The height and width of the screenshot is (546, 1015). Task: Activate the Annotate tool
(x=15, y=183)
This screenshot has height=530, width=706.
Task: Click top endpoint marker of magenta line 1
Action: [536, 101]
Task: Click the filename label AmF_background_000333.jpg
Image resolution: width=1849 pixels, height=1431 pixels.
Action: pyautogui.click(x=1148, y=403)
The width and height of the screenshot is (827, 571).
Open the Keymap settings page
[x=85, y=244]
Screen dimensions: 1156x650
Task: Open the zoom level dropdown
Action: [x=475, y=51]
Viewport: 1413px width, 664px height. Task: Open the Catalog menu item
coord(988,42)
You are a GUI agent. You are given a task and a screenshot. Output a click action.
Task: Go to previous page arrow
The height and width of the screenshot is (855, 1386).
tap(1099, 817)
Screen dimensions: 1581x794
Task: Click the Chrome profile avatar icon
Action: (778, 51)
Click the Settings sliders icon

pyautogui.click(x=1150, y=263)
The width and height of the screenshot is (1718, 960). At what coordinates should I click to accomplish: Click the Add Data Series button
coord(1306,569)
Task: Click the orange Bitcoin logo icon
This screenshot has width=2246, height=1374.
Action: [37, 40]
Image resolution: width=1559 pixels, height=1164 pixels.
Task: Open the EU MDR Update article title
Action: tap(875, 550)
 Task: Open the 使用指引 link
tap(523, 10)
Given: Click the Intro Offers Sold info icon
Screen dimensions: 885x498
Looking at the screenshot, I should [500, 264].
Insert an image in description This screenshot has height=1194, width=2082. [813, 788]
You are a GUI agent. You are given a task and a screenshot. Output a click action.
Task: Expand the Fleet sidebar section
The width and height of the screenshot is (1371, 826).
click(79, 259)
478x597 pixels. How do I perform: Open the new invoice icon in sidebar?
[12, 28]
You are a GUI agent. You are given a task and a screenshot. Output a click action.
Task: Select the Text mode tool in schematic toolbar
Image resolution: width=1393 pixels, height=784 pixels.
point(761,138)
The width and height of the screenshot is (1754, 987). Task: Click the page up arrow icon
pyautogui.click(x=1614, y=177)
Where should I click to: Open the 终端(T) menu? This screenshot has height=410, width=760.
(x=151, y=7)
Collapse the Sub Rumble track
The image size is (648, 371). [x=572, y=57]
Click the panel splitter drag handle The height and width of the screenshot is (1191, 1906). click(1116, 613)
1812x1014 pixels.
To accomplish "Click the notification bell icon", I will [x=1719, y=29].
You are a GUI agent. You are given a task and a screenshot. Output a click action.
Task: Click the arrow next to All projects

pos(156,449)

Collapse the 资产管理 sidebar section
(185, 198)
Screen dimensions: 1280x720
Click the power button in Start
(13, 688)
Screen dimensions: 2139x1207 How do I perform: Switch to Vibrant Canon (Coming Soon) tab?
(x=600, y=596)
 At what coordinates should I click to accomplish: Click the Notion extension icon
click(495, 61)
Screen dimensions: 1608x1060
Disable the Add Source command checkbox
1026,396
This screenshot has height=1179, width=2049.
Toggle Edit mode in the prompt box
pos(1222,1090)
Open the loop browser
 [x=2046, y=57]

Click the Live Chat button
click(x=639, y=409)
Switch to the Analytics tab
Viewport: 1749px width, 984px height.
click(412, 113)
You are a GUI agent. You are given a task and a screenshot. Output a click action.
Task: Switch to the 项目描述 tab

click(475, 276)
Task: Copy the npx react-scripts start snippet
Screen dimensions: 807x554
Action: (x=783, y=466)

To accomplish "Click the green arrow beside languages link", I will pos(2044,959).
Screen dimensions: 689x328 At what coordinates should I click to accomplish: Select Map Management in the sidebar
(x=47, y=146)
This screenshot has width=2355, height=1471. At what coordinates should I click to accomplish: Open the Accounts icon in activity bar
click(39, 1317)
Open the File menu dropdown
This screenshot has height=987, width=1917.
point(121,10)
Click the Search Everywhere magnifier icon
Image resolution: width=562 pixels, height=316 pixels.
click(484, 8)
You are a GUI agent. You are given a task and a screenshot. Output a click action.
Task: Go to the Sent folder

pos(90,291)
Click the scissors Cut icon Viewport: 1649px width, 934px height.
==============================
- [The problem] Pick out each line above that includes "will" and show it.

- [Answer for the task]
To accomplish "Click the notification bell icon", I will [x=1719, y=29].
To accomplish "Click the green arrow beside languages link", I will pos(2044,959).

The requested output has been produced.